>>>>>

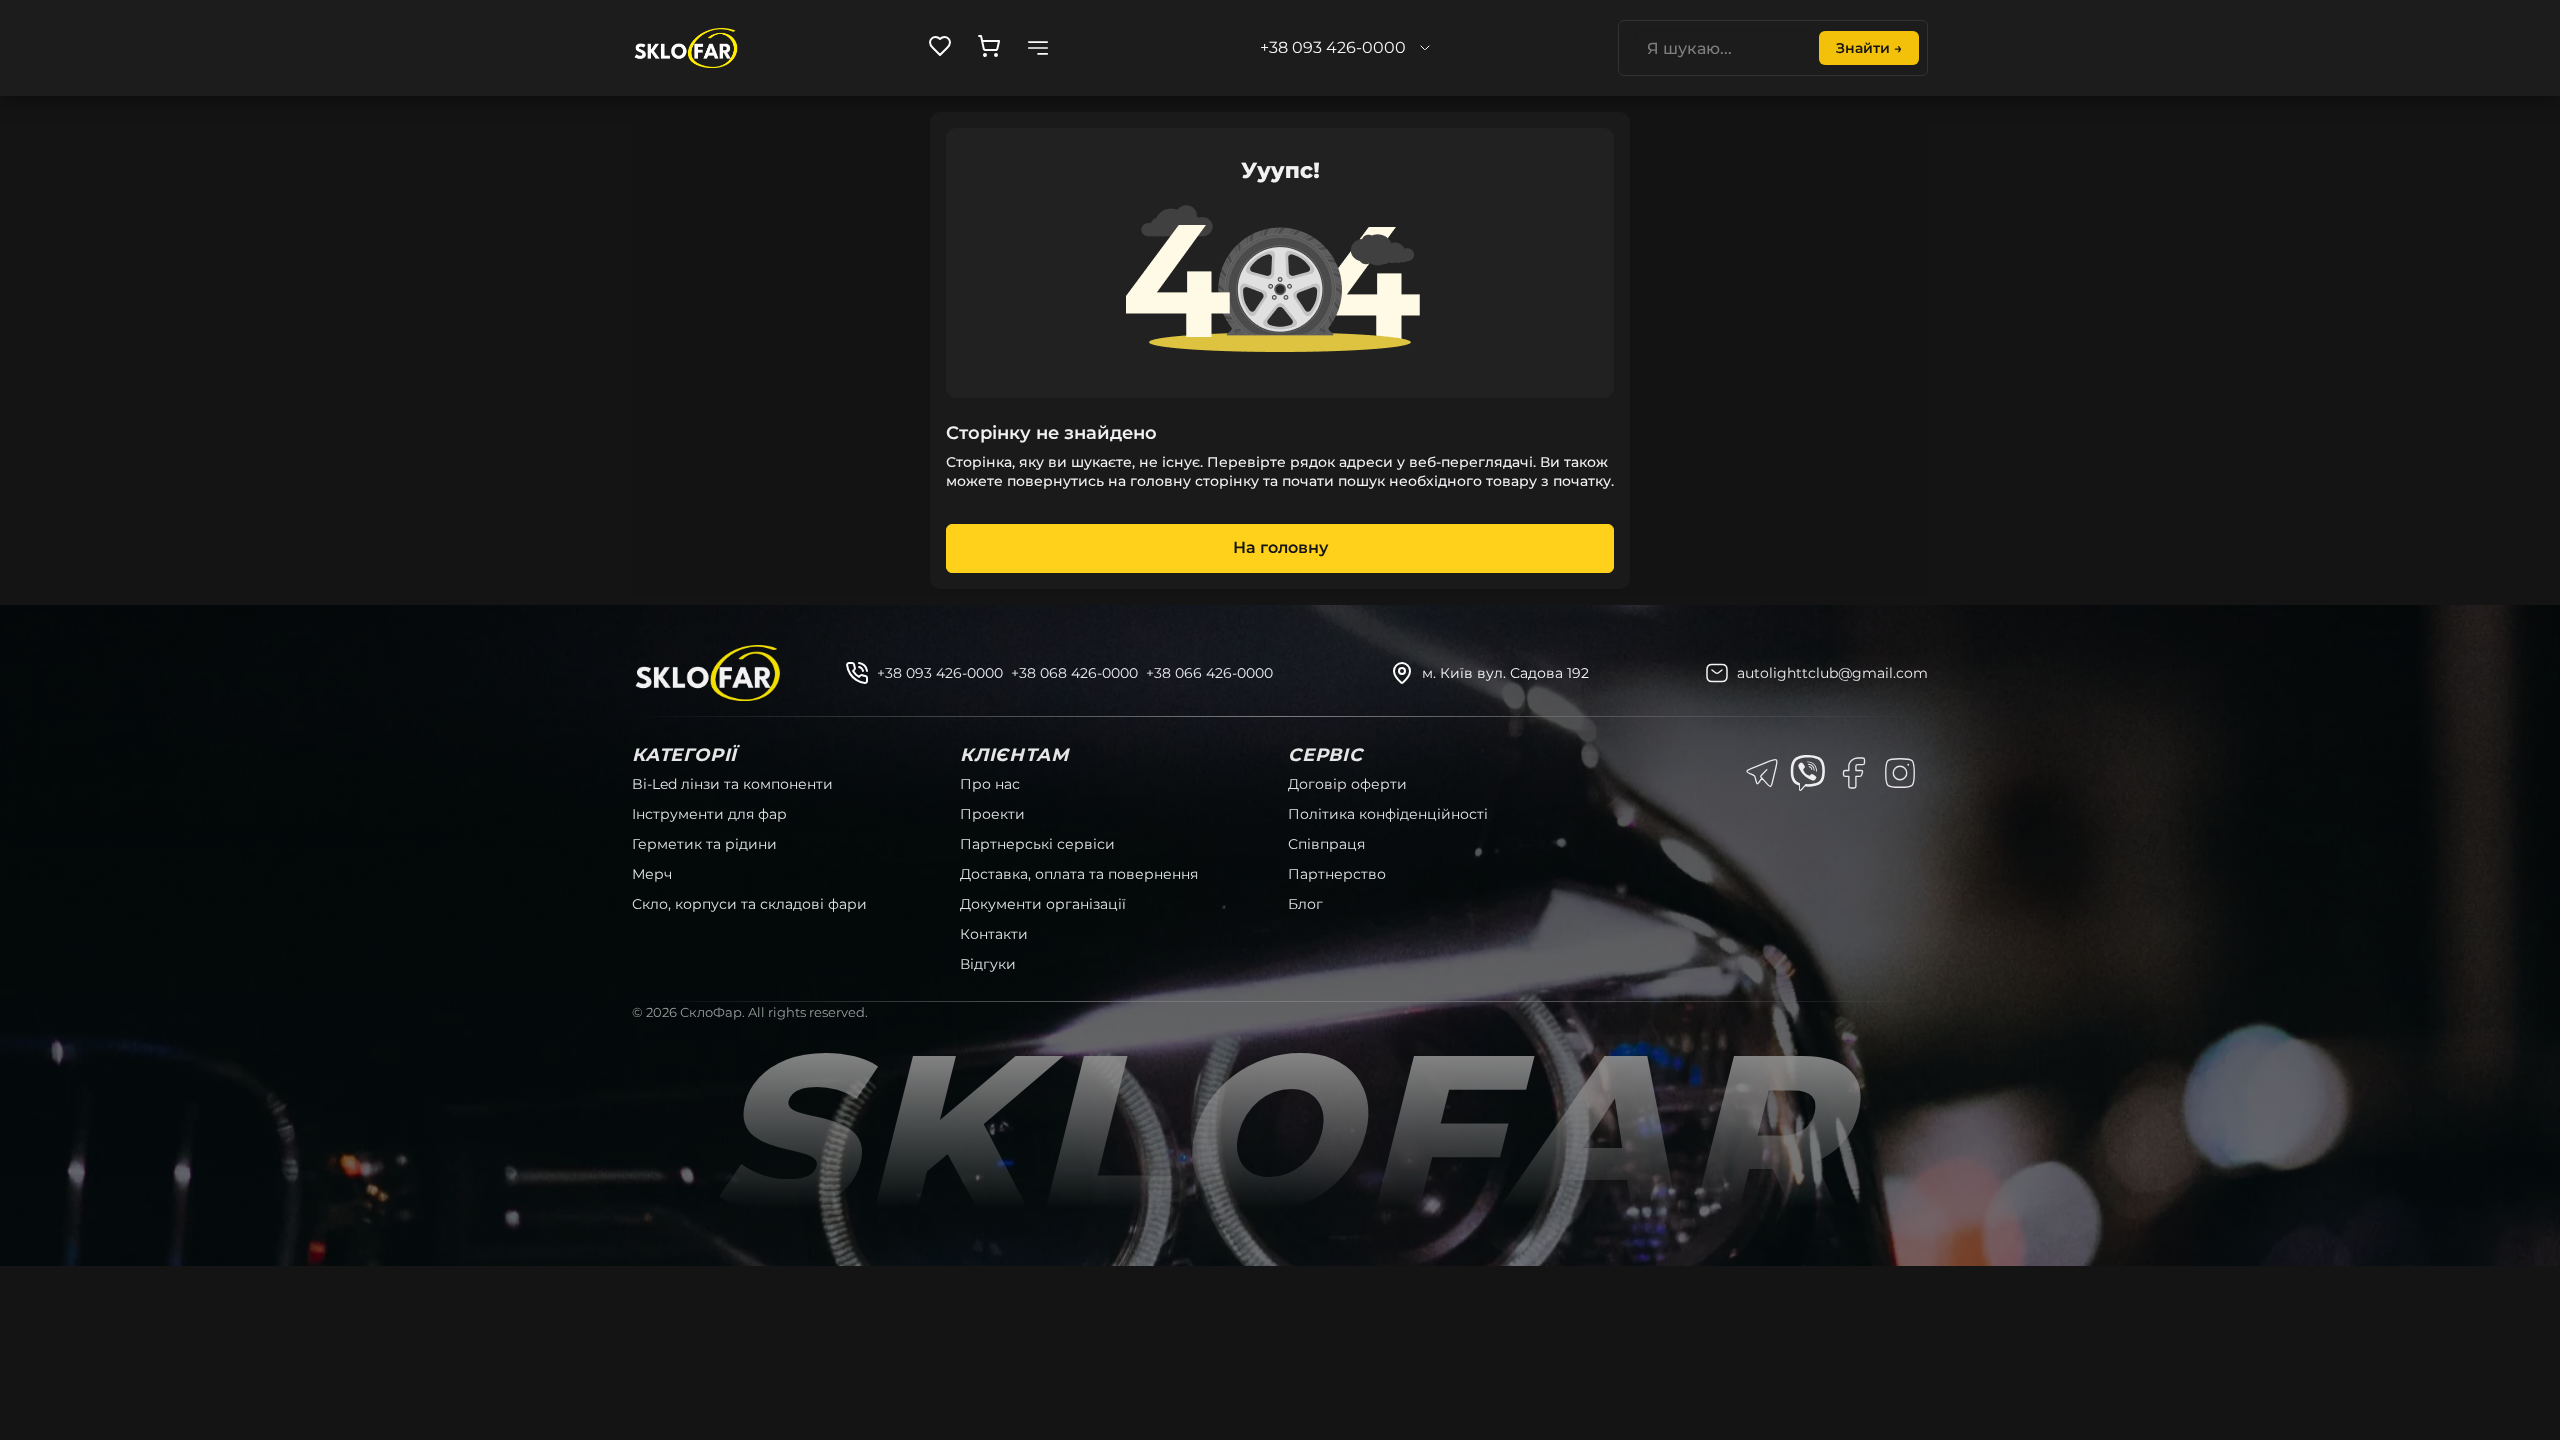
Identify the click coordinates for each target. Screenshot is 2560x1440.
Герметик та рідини (704, 844)
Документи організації (1043, 904)
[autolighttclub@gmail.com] (1717, 673)
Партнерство (1337, 874)
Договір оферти (1347, 784)
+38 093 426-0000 (940, 673)
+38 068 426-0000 (1074, 673)
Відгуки (988, 964)
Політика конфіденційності (1388, 814)
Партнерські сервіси (1037, 844)
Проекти (992, 814)
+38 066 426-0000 (1209, 673)
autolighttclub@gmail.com (1832, 673)
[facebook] (1854, 773)
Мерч (652, 874)
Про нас (990, 784)
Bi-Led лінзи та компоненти (732, 784)
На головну (1280, 547)
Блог (1305, 904)
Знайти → (1869, 48)
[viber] (1808, 773)
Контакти (994, 934)
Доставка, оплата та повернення (1079, 874)
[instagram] (1900, 773)
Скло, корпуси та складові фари (749, 904)
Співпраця (1326, 844)
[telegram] (1762, 773)
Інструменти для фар (709, 814)
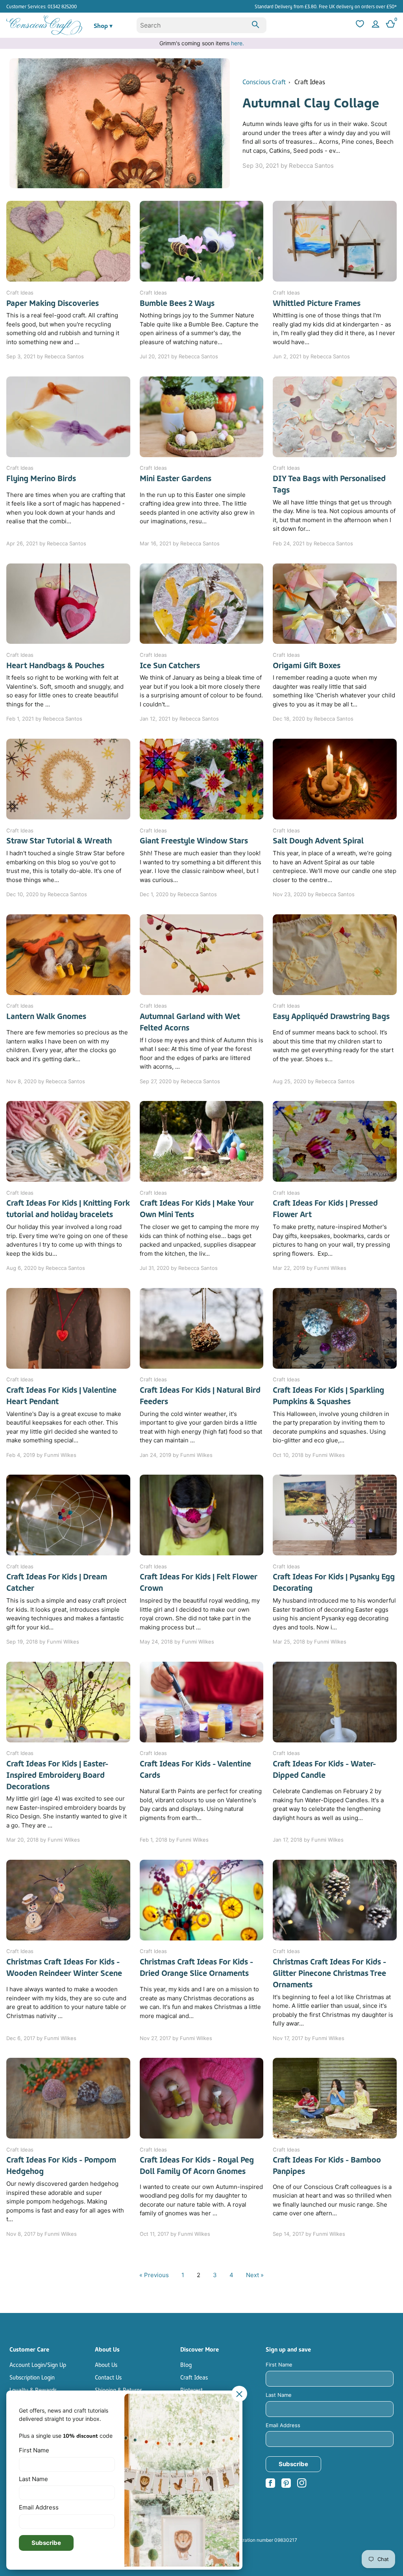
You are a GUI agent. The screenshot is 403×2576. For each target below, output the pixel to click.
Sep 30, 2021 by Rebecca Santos (288, 165)
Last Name (279, 2395)
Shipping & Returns (118, 2389)
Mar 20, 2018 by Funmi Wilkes (43, 1840)
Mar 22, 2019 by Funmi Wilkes (309, 1268)
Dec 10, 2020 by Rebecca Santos (46, 894)
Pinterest (191, 2389)
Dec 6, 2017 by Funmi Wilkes (41, 2038)
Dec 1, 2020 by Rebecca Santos (178, 894)
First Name (279, 2364)
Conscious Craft (264, 81)
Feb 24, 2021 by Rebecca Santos (313, 543)
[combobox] (202, 25)
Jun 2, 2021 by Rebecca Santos (311, 356)
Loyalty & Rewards (33, 2389)
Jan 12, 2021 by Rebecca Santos (179, 718)
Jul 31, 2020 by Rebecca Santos (179, 1268)
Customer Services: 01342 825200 (41, 6)
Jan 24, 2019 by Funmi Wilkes (176, 1455)
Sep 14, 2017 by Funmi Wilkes (309, 2234)
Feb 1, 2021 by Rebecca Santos (44, 718)
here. (237, 43)
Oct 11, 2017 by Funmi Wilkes (175, 2234)
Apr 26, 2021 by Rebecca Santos (46, 543)
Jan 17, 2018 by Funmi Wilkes (308, 1840)
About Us (106, 2364)
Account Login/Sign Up (37, 2364)
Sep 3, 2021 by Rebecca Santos (45, 356)
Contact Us (108, 2376)
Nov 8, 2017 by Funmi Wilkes (41, 2234)
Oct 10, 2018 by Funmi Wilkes (309, 1455)
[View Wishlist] (359, 25)
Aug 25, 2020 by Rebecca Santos (314, 1081)
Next (255, 2275)
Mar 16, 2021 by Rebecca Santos (180, 543)
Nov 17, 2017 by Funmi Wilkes (308, 2038)
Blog (186, 2364)
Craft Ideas (309, 81)
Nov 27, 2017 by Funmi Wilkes (176, 2038)
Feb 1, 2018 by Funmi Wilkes (174, 1840)
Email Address (283, 2425)
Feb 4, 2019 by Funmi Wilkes (41, 1455)
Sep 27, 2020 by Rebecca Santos (180, 1081)
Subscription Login (32, 2376)
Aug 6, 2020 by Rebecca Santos (45, 1268)
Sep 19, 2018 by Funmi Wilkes (42, 1641)
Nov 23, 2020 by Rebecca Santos (314, 894)
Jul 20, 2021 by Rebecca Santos (179, 356)
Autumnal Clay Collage (310, 101)
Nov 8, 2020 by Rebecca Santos (45, 1081)
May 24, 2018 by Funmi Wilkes (177, 1641)
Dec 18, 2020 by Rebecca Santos (313, 718)
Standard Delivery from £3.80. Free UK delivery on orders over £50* (326, 6)
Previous (154, 2275)
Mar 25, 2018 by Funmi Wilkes (309, 1641)
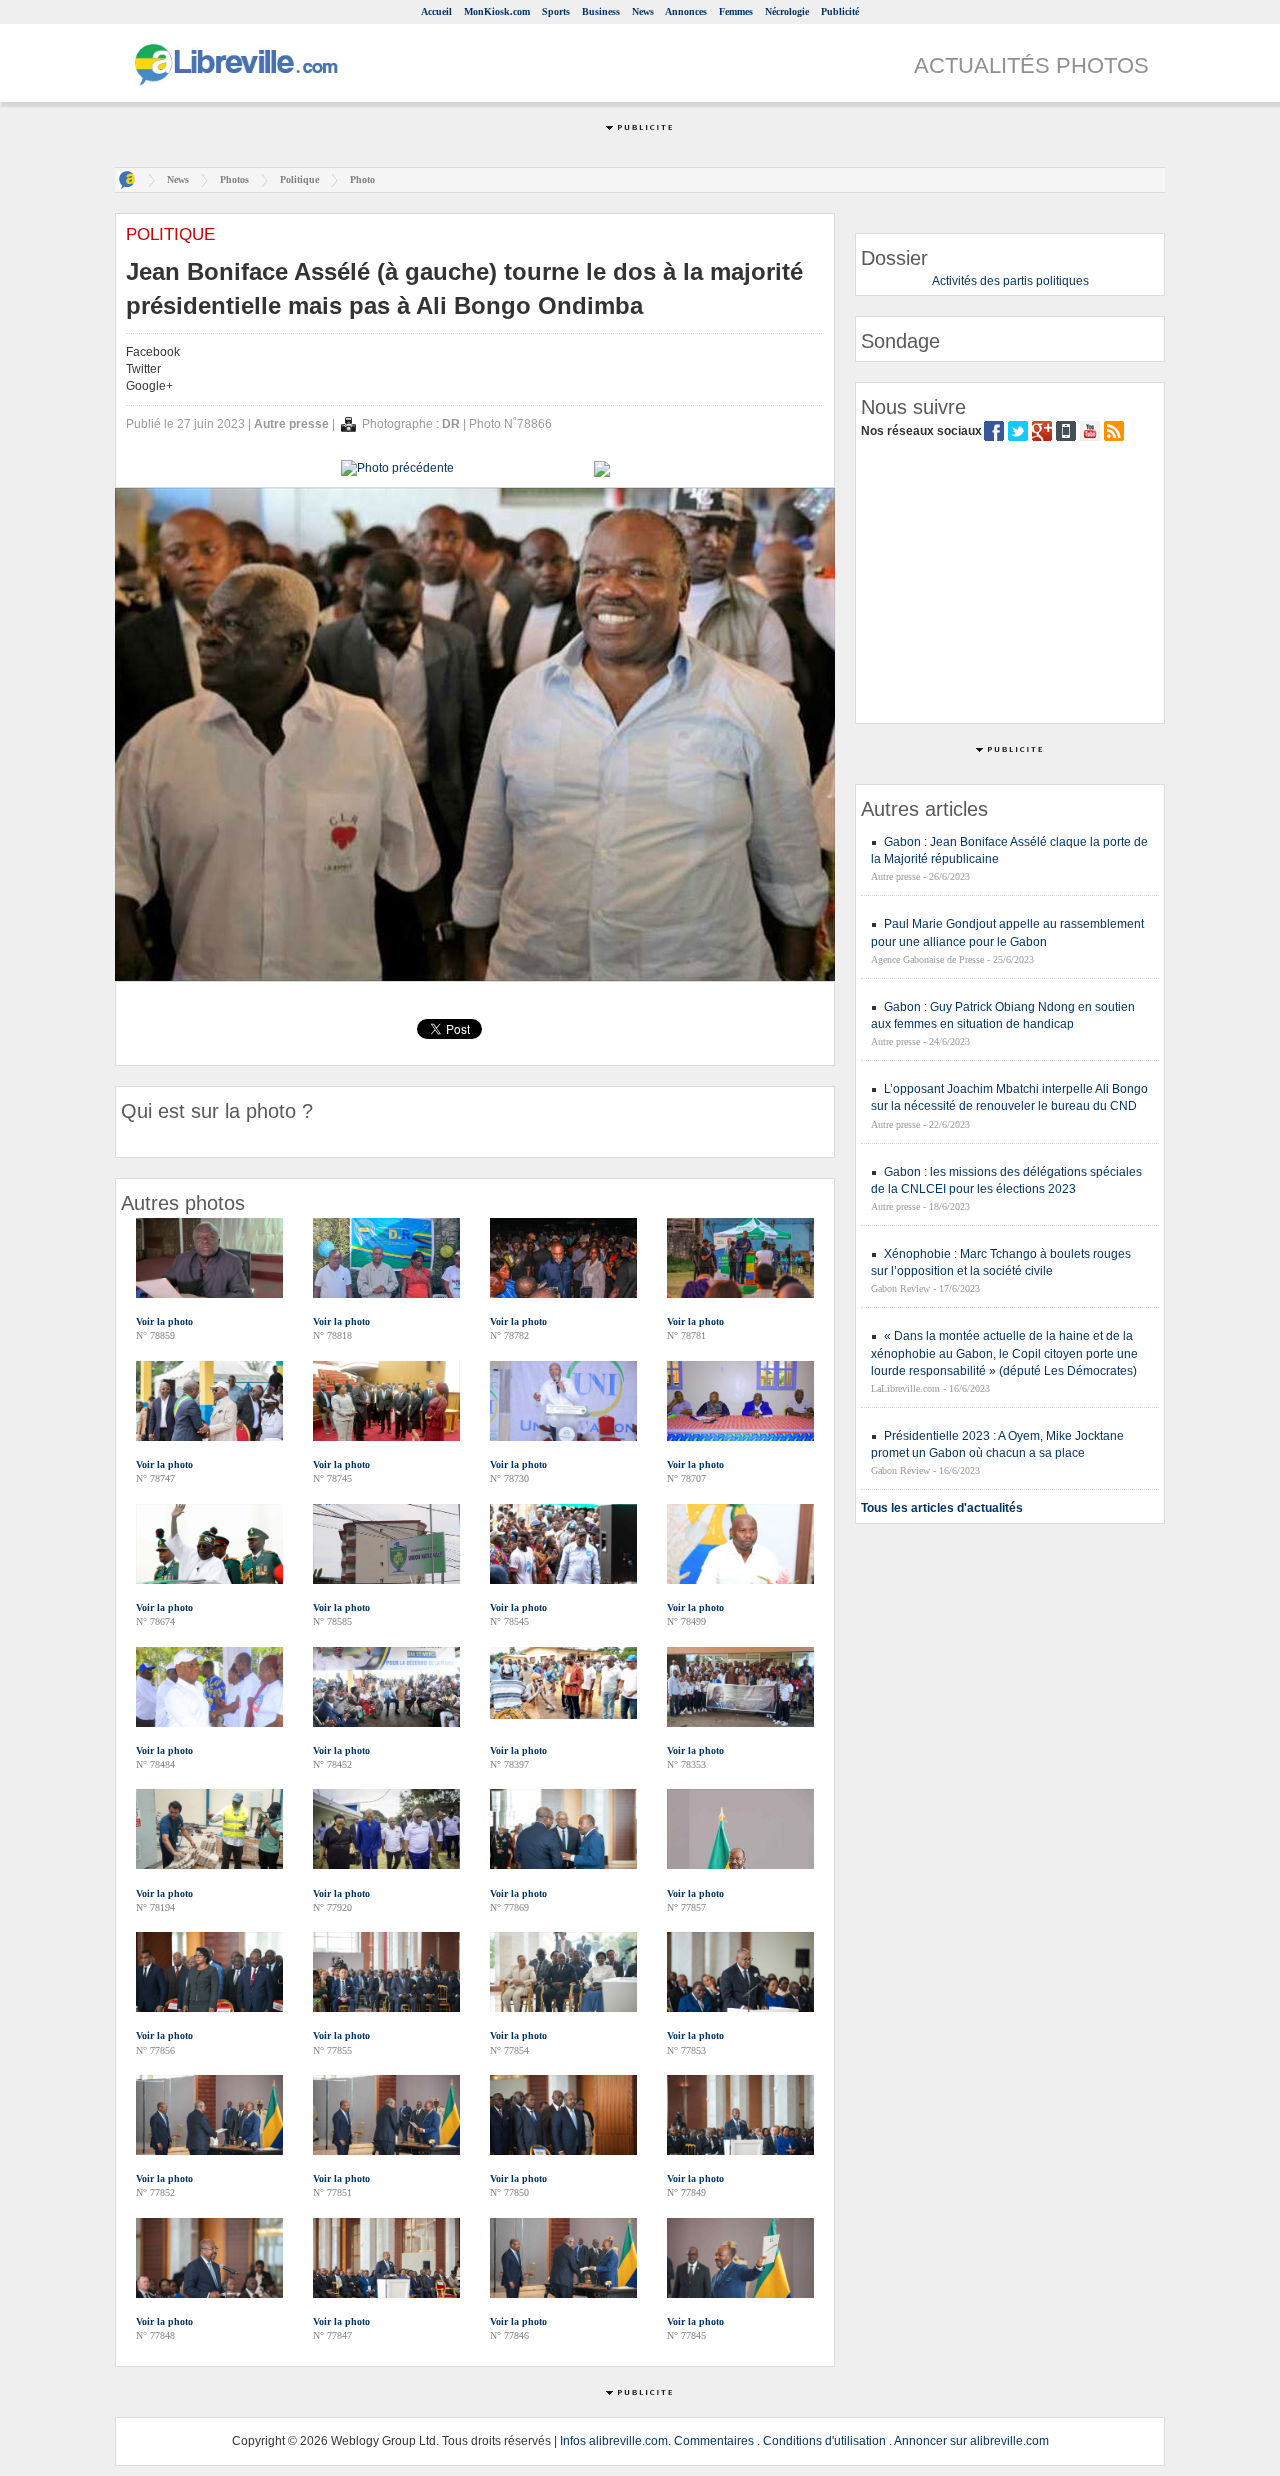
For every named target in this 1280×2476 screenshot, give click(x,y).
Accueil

<<<<<

=== What you should do ===
Keeping every character as it is, restate the lines above that run from the line with "Sep 27, 2020 by Rebecca Santos (180, 1081)" through the line with "Previous (154, 2275)", both included, and nothing else.

=== Task result ===
Sep 27, 2020 by Rebecca Santos (180, 1081)
Subscription Login (32, 2376)
Aug 6, 2020 by Rebecca Santos (45, 1268)
Sep 19, 2018 by Funmi Wilkes (42, 1641)
Nov 23, 2020 by Rebecca Santos (314, 894)
Jul 20, 2021 by Rebecca Santos (179, 356)
Autumnal Clay Collage (310, 101)
Nov 8, 2020 by Rebecca Santos (45, 1081)
May 24, 2018 by Funmi Wilkes (177, 1641)
Dec 18, 2020 by Rebecca Santos (313, 718)
Standard Delivery from £3.80. Free UK delivery on orders over £50* (326, 6)
Previous (154, 2275)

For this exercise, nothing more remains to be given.